[[ Dataset extract open ]]

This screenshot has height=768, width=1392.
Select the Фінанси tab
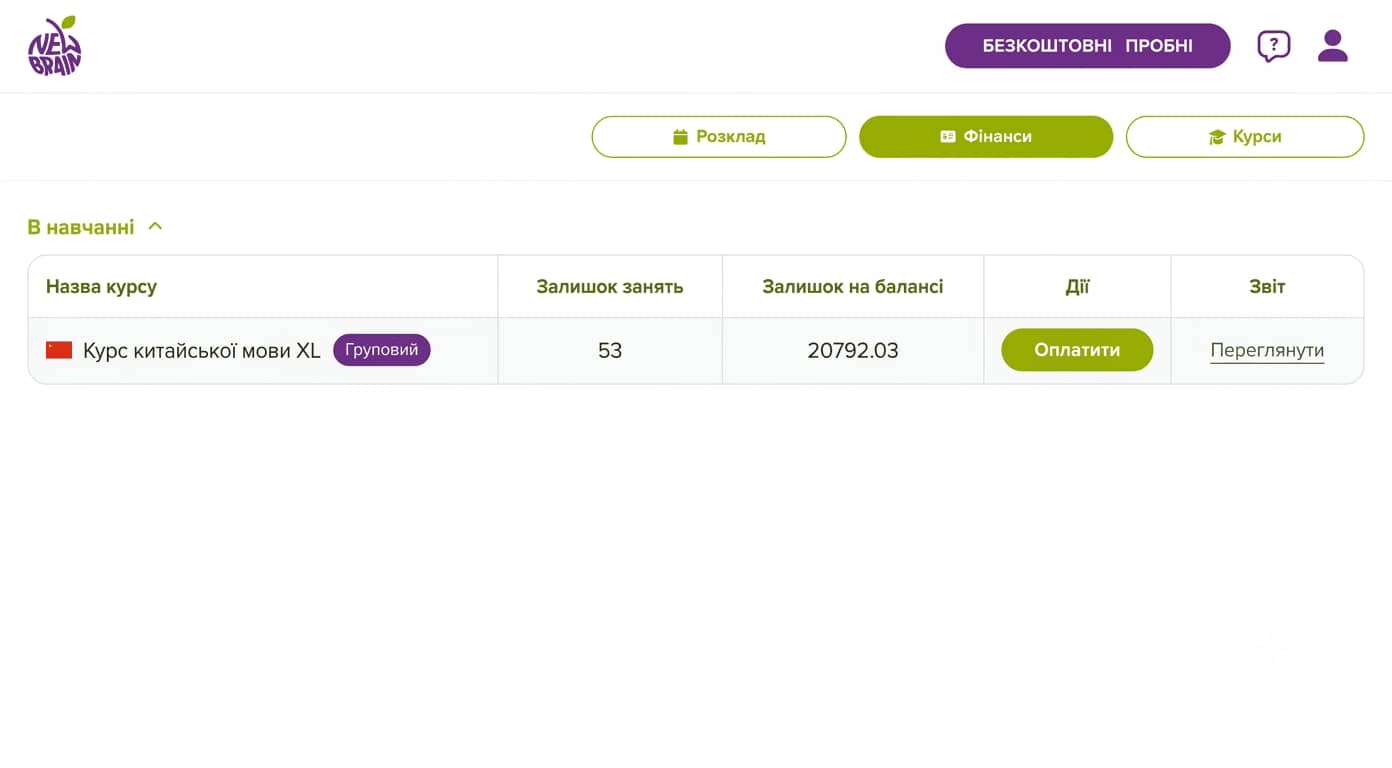click(986, 137)
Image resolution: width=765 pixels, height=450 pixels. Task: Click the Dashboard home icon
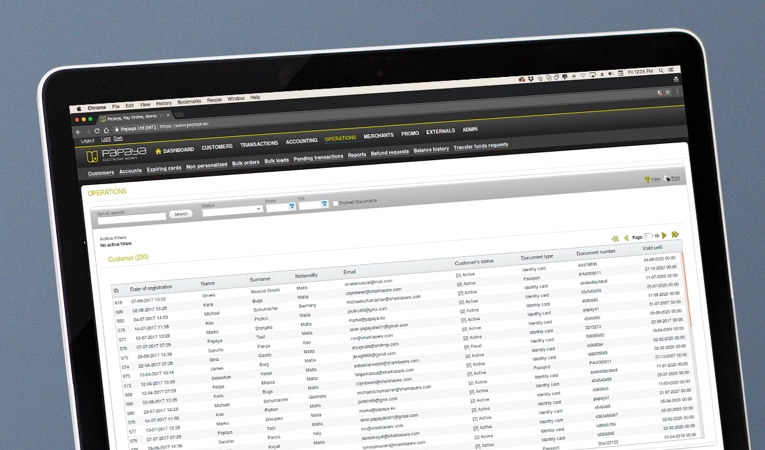158,149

[[ Dataset extract closed ]]

### Work instructions
Please print all of the records above exactly, omitting each picture.

### Solution to this task
This screenshot has height=768, width=1392.
Select the Фінанси tab
click(986, 137)
Image resolution: width=765 pixels, height=450 pixels. Task: Click the Dashboard home icon
158,149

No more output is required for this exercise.